Membership sale! Use promo code JOIN35 and save $7 (reg. $42). Sign up today! See if you qualify to join TDF.

An online theatre magazine

Read about NYC's best theatre and dance productions and watch video interviews with innovative artists

Translate Page

In Broadway's 'The Cherry Orchard,' a Surprising Use of Dance

Date: Oct 11, 2016

Making Chekhov a moving experience


There's a scene in the Roundabout Theatre Company's current Broadway revival of The Cherry Orchard where partygoers stream on and off the stage, making merry and celebrating the return of Madame Ranevskaya, a Russian landowner who has fallen on hard times.

But the celebration takes a dramatic turn when the news comes that her homestead and her beloved cherry orchard have been sold to Lopakhin, a local businessman whose family members have been servants on the property for generations.

The crowd goes quiet at the news, but Lopakhin, played by Harold Perrineau, insists that the party continue. He orders the musicians to start up again, and he begins to dance alone. Soon enough, his dance turns primal, expressing joy, pride, anger, grief, defiance, and finally a wild triumph.

For movement director Jonathan Goddard, who is working on this production with director (and frequent collaborator) Simon Godwin, this scene carries enormous weight. "I knew from the beginning Simon wanted to make it a really fresh and dynamic take on The Cherry Orchard," he says. "In a play where there are so many incredible words, I felt it was really important that somebody can express a key moment – a moment that is so intrinsic to the play – without any words."

Finding a fresh angle on the show might seem daunting. After all, Anton Chekhov's play, which premiered at the Moscow Art Theatre in 1904, has long been considered a cornerstone of world drama. Its themes of dwindling purpose and economic upheaval – not to mention its aching lyricism and subtle symbolism – arguably created a template modern theatre.

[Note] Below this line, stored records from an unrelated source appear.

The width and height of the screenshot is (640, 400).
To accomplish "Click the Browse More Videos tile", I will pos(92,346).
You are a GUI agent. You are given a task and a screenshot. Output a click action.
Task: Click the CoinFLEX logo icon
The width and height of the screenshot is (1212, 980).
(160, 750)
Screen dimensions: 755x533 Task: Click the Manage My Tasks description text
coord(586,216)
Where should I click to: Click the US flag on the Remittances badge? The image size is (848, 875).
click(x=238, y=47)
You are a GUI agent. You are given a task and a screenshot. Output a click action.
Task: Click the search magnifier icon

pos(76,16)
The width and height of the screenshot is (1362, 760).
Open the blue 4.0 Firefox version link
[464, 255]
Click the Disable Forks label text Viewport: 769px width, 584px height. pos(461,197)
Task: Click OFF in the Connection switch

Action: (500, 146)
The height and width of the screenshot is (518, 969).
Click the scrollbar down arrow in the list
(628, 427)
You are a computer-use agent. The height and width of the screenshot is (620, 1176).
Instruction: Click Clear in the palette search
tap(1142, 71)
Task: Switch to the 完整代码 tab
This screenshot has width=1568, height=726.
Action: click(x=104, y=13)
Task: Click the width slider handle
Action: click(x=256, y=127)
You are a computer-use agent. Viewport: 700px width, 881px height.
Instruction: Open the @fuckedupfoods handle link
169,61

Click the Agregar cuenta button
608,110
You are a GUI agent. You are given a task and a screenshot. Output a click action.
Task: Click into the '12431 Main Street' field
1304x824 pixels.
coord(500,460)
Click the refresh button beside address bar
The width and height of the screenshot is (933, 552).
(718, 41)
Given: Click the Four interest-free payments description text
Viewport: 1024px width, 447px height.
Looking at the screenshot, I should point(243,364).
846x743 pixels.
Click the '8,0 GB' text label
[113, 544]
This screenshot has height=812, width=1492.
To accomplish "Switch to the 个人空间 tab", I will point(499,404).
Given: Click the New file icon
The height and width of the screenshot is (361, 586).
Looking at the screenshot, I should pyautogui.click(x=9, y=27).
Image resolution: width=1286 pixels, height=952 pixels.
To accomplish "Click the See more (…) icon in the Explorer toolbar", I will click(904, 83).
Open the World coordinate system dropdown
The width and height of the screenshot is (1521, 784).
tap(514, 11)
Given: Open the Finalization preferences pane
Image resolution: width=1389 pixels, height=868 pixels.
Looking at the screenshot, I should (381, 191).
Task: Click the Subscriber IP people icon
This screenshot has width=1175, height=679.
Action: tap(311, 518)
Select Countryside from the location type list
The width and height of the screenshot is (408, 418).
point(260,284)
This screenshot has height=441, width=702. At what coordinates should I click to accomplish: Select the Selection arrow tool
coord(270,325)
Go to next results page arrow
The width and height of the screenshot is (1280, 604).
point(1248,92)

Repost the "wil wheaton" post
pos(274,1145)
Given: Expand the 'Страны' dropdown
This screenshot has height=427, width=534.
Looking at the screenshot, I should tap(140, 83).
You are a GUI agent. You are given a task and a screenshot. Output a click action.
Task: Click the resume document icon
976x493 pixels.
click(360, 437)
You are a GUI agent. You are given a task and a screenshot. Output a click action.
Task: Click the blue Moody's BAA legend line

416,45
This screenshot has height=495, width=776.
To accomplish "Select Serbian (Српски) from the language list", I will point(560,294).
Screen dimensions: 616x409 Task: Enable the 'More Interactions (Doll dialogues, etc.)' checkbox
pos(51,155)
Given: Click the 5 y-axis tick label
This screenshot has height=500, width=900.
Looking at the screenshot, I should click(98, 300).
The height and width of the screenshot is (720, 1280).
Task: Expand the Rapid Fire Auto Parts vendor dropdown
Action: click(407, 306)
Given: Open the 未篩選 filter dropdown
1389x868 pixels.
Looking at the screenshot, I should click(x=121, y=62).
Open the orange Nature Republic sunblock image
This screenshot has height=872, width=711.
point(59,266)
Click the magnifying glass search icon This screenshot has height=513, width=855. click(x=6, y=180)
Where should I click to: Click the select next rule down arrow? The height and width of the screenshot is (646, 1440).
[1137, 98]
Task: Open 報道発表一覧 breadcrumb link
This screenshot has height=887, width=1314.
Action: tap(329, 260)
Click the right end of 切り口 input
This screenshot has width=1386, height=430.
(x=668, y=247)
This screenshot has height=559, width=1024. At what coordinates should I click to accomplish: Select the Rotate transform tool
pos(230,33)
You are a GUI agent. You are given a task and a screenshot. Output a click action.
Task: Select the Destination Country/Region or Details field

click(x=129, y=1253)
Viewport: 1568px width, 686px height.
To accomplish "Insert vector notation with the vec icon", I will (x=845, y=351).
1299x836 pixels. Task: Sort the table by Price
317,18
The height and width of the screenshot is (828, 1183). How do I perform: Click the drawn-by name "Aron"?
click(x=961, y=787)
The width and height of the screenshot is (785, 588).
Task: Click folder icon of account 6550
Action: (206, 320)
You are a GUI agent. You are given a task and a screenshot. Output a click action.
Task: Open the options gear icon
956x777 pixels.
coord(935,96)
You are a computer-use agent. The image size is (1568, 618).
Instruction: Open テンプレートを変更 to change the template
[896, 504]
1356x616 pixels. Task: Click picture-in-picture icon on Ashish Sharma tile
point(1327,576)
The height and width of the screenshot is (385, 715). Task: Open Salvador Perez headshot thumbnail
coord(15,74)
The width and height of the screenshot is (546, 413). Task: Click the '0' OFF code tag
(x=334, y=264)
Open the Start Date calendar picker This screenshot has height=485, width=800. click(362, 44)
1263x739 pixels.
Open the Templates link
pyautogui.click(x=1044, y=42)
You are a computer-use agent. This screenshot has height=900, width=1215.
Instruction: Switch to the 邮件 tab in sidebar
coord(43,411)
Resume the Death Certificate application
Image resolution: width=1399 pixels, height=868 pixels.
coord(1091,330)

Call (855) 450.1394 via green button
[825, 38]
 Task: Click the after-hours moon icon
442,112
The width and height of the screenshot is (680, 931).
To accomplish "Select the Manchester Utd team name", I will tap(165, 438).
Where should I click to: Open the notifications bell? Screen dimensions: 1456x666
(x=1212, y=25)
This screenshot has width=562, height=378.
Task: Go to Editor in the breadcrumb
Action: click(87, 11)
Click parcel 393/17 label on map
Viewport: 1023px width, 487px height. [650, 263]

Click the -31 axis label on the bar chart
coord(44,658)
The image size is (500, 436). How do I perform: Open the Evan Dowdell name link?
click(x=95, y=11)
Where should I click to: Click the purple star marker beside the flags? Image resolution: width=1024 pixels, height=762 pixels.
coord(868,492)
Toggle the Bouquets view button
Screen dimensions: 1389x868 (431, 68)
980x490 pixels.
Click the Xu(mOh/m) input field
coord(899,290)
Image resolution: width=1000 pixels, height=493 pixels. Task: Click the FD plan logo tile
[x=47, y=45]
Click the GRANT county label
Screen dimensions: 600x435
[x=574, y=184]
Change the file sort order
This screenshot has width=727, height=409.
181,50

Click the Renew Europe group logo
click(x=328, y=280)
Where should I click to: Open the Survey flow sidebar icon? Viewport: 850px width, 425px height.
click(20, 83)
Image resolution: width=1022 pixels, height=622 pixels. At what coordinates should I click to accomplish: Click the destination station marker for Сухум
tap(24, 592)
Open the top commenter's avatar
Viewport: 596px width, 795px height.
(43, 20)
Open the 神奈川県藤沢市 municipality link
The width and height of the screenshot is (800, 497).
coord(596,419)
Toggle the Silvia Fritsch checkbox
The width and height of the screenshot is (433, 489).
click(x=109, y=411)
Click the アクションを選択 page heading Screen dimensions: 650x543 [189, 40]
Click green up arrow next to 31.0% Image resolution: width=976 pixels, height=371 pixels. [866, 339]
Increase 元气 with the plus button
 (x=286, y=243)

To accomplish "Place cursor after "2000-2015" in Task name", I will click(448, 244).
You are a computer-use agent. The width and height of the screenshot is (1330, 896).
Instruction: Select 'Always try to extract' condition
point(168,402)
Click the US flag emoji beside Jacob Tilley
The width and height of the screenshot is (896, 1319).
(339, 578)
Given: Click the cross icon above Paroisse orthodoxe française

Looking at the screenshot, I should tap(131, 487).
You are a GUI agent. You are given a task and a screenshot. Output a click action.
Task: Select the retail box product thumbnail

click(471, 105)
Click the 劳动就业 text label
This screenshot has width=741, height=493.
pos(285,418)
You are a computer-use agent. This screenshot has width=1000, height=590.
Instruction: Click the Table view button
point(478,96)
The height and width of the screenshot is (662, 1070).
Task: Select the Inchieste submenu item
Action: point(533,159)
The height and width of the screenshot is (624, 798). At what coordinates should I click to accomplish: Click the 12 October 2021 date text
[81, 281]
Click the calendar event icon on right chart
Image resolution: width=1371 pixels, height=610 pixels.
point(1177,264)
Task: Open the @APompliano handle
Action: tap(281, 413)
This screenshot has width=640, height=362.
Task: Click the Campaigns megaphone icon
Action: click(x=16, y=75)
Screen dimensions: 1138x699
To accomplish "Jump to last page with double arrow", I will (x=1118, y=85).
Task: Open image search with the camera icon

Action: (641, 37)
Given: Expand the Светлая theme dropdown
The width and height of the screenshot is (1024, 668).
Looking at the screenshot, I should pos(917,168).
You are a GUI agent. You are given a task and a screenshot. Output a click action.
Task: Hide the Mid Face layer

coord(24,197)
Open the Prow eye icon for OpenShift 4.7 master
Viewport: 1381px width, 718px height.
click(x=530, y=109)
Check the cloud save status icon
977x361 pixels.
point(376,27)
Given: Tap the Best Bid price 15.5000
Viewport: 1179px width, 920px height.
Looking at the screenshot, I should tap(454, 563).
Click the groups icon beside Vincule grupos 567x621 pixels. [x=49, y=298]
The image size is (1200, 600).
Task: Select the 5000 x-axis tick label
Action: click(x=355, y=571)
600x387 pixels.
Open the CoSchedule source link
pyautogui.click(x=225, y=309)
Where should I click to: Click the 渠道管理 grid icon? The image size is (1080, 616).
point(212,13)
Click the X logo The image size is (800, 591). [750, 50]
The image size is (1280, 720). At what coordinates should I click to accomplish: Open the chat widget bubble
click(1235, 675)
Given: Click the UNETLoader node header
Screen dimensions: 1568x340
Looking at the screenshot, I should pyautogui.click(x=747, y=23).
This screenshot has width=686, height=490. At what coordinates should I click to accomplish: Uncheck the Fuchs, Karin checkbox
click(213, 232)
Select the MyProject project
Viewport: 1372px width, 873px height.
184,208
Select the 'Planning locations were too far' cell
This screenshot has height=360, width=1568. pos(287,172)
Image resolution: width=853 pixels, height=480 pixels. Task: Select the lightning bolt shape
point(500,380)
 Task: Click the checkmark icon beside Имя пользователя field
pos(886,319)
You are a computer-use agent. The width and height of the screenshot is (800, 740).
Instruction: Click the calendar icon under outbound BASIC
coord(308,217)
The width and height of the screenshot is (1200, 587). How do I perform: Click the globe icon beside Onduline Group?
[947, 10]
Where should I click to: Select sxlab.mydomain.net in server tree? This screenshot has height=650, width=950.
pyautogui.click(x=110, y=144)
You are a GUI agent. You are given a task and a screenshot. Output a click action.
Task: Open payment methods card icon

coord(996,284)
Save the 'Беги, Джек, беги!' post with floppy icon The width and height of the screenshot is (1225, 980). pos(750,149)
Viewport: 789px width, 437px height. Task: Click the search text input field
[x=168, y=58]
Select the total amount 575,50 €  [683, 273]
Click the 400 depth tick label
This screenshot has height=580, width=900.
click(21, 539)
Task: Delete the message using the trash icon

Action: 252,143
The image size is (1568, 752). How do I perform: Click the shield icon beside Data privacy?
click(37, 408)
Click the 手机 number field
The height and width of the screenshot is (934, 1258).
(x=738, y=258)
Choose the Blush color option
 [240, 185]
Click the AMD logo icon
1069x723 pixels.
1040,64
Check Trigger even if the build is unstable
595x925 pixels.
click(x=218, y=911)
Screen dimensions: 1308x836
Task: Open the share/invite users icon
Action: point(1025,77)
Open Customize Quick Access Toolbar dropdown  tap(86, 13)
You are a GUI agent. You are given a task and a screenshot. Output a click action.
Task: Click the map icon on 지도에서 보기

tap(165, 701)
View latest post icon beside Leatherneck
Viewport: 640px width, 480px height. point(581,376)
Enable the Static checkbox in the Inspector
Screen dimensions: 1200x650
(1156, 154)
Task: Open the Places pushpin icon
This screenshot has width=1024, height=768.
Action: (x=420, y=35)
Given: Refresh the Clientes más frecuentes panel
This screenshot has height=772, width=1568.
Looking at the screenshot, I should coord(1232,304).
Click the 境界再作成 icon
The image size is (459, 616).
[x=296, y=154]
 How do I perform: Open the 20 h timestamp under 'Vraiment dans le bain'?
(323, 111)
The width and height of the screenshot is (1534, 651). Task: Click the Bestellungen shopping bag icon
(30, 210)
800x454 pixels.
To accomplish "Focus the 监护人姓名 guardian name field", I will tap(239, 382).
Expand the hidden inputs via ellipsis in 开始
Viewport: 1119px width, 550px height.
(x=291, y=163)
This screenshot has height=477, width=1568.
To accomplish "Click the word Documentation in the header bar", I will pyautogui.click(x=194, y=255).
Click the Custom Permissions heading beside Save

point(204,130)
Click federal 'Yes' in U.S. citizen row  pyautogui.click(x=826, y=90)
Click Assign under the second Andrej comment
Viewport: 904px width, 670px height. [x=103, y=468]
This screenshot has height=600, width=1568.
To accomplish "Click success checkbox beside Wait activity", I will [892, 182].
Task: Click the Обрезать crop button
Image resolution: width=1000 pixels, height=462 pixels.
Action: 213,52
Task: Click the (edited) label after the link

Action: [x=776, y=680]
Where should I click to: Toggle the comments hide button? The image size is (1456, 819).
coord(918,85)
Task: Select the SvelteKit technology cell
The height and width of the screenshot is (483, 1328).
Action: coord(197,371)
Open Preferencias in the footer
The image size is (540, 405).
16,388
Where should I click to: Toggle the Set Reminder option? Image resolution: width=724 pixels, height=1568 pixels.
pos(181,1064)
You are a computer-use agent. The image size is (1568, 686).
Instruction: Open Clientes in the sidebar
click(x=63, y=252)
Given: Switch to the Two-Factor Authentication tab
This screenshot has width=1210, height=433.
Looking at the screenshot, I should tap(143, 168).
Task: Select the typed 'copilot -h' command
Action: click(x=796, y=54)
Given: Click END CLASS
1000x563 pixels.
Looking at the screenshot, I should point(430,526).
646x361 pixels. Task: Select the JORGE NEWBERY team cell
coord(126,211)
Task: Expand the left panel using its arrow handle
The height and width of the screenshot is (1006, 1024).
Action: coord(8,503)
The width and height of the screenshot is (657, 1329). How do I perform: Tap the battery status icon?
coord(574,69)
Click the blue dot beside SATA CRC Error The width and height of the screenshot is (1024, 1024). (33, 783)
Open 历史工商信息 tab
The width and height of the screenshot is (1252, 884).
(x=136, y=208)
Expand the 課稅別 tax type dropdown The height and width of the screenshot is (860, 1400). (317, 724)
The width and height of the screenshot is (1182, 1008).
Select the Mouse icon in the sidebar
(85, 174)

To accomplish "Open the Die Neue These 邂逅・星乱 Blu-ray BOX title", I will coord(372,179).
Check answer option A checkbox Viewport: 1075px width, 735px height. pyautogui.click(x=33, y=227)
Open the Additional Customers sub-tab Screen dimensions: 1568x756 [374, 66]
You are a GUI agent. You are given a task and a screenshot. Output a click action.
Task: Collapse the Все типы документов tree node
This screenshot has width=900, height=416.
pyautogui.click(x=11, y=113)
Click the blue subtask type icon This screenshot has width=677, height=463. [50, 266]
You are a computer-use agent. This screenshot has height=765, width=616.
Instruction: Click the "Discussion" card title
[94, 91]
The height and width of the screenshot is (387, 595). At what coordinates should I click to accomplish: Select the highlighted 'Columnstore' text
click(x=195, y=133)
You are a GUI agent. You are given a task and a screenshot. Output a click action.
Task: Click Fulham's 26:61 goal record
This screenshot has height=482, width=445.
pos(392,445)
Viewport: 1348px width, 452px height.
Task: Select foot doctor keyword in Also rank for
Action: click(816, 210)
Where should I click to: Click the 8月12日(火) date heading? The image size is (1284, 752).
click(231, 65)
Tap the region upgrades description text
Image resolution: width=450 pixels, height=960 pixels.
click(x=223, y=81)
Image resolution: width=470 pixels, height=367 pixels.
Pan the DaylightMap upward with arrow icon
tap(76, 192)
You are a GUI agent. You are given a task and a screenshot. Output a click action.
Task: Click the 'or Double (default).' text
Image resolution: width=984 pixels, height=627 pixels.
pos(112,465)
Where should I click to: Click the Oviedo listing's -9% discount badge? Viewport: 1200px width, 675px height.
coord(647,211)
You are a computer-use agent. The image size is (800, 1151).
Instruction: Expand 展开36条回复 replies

This revival honors that past, but thanks to a new adaptation by Stephen Karam (also on Broadway with his play The Humans), it injects a modern energy into the language that Godwin and Goddard mirror as well. "I first read [Stephen's] script and then watched a lot of earlier versions of the play," Goddard says. "What I noticed was that often there were a lot of people sitting in chairs for ages just talking to each other. So I was quite excited Simon wanted to do something quite different."


This includes commissioning original music from Nico Muhly. "His music is brilliant for movement and dance," Goddard says. "Because we had three musicians quite early in the rehearsal process, we came up with [movement] possibilities, which they conveyed to Nico. It was quite an organic process."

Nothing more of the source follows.